> _DATA TO USE_:
• • • •
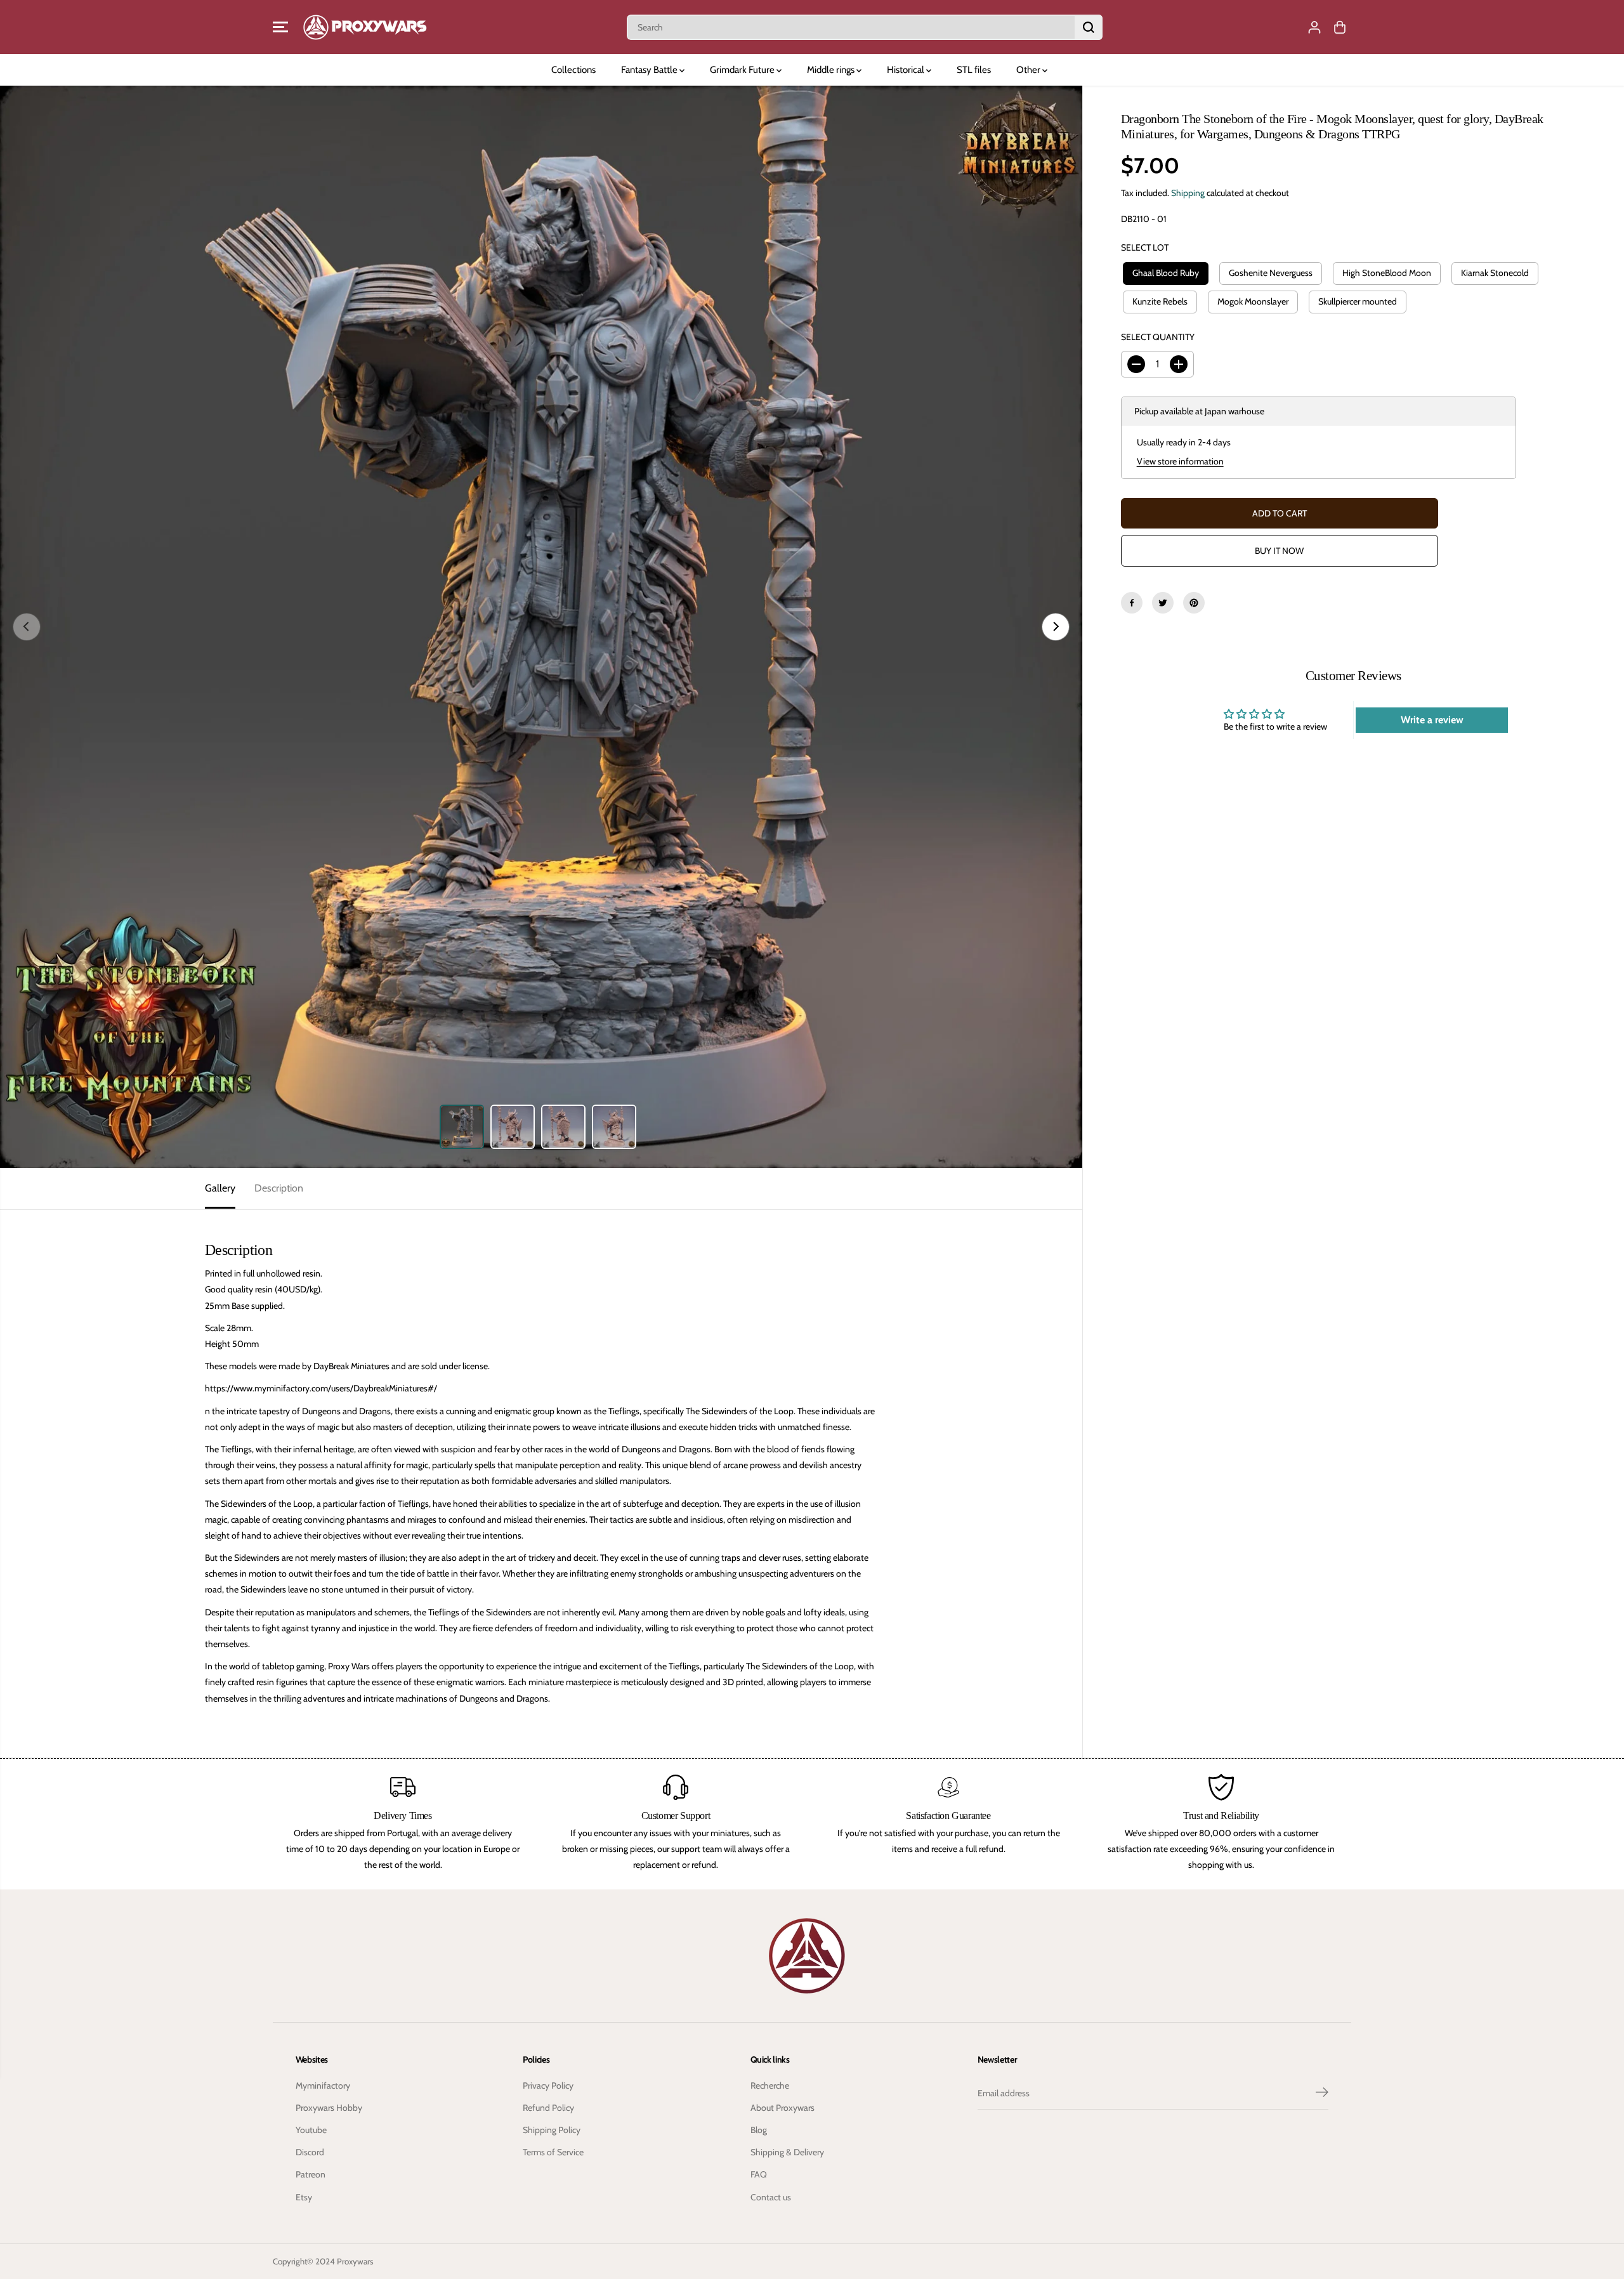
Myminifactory (323, 2085)
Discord (310, 2152)
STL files (974, 70)
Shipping (1188, 193)
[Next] (1056, 627)
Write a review (1432, 720)
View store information (1180, 461)
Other (1029, 70)
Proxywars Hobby (329, 2107)
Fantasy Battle (650, 70)
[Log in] (1314, 27)
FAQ (758, 2174)
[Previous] (27, 627)
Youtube (311, 2130)
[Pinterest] (1194, 603)
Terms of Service (553, 2152)
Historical (906, 70)
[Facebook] (1132, 603)
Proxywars (355, 2261)
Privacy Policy (548, 2085)
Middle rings (831, 70)
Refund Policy (548, 2107)
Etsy (304, 2197)
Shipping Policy (551, 2130)
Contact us (770, 2197)
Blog (758, 2130)
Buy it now (1279, 550)
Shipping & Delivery (787, 2152)
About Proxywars (782, 2107)
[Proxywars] (364, 27)
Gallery (220, 1188)
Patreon (310, 2174)
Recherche (769, 2085)
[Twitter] (1163, 603)
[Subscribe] (1322, 2094)
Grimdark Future (743, 70)
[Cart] (1339, 27)
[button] (280, 27)
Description (278, 1188)
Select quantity (1158, 337)
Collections (573, 70)
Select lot (1145, 247)
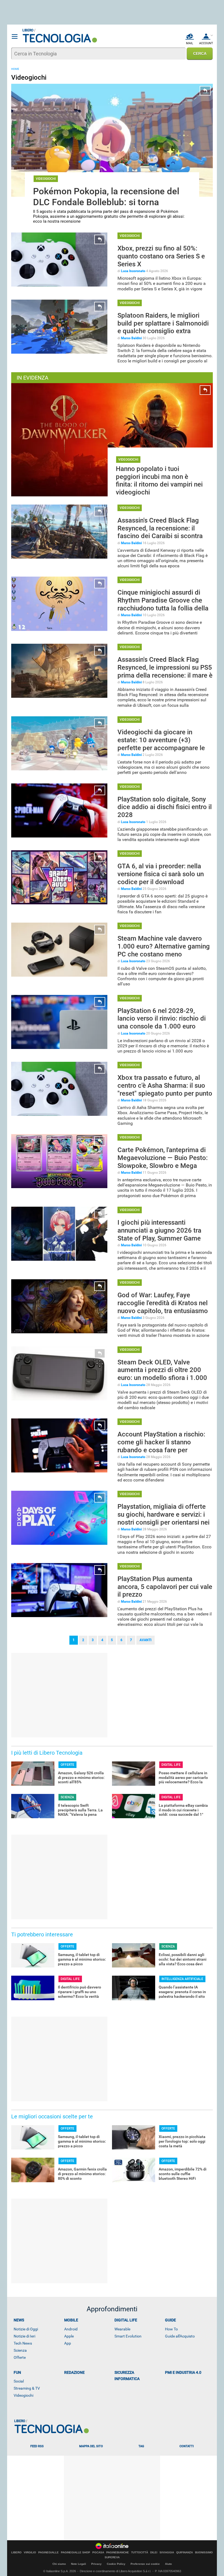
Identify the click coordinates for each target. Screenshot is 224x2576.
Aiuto (168, 2563)
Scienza (20, 2350)
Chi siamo (59, 2563)
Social (19, 2381)
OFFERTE (67, 1765)
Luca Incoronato (133, 271)
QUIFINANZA (184, 2552)
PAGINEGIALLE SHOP (75, 2552)
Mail (189, 43)
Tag (141, 2446)
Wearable (122, 2329)
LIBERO (16, 2552)
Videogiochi (23, 2395)
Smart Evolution (128, 2336)
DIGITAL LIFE (171, 1765)
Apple (69, 2336)
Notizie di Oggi (26, 2329)
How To (171, 2329)
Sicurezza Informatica (127, 2375)
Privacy (96, 2563)
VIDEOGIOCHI (46, 179)
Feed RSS (37, 2446)
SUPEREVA (112, 2557)
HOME (15, 68)
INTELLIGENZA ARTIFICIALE (182, 1979)
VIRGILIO (30, 2552)
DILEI (153, 2552)
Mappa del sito (91, 2446)
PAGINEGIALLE (48, 2552)
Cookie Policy (116, 2563)
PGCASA (98, 2552)
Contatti (186, 2446)
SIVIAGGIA (167, 2552)
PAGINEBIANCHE (117, 2552)
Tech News (23, 2343)
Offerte (20, 2357)
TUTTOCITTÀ (139, 2552)
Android (71, 2329)
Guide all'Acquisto (180, 2336)
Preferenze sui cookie (145, 2563)
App (67, 2343)
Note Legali (78, 2563)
• • • •
> _TASK ITEM_: Before writing out the material above, please remove its pictures; everything else stays exact.

> _REPLY TO THE EXERCISE_:
Myminifactory (323, 2085)
Discord (310, 2152)
STL files (974, 70)
Shipping (1188, 193)
[Next] (1056, 627)
Write a review (1432, 720)
View store information (1180, 461)
Other (1029, 70)
Proxywars Hobby (329, 2107)
Fantasy Battle (650, 70)
[Log in] (1314, 27)
FAQ (758, 2174)
[Previous] (27, 627)
Youtube (311, 2130)
[Pinterest] (1194, 603)
Terms of Service (553, 2152)
Historical (906, 70)
[Facebook] (1132, 603)
Proxywars (355, 2261)
Privacy Policy (548, 2085)
Middle rings (831, 70)
Refund Policy (548, 2107)
Etsy (304, 2197)
Shipping Policy (551, 2130)
Contact us (770, 2197)
Blog (758, 2130)
Buy it now (1279, 550)
Shipping & Delivery (787, 2152)
About Proxywars (782, 2107)
[Proxywars] (364, 27)
Gallery (220, 1188)
Patreon (310, 2174)
Recherche (769, 2085)
[Twitter] (1163, 603)
[Subscribe] (1322, 2094)
Grimdark Future (743, 70)
[Cart] (1339, 27)
[button] (280, 27)
Description (278, 1188)
Select quantity (1158, 337)
Collections (573, 70)
Select lot (1145, 247)
Identify the click coordinates for each target. Screenshot is 224x2576.
Aiuto (168, 2563)
Scienza (20, 2350)
Chi siamo (59, 2563)
Social (19, 2381)
OFFERTE (67, 1765)
Luca Incoronato (133, 271)
QUIFINANZA (184, 2552)
PAGINEGIALLE SHOP (75, 2552)
Mail (189, 43)
Tag (141, 2446)
Wearable (122, 2329)
LIBERO (16, 2552)
Videogiochi (23, 2395)
Smart Evolution (128, 2336)
DIGITAL LIFE (171, 1765)
Apple (69, 2336)
Notizie di Oggi (26, 2329)
How To (171, 2329)
Sicurezza Informatica (127, 2375)
Privacy (96, 2563)
VIDEOGIOCHI (46, 179)
Feed RSS (37, 2446)
SUPEREVA (112, 2557)
HOME (15, 68)
INTELLIGENZA ARTIFICIALE (182, 1979)
VIRGILIO (30, 2552)
DILEI (153, 2552)
Mappa del sito (91, 2446)
PAGINEGIALLE (48, 2552)
Cookie Policy (116, 2563)
PGCASA (98, 2552)
Contatti (186, 2446)
SIVIAGGIA (167, 2552)
PAGINEBIANCHE (117, 2552)
Tech News (23, 2343)
Offerte (20, 2357)
TUTTOCITTÀ (139, 2552)
Android (71, 2329)
Guide all'Acquisto (180, 2336)
Preferenze sui cookie (145, 2563)
App (67, 2343)
Note Legali (78, 2563)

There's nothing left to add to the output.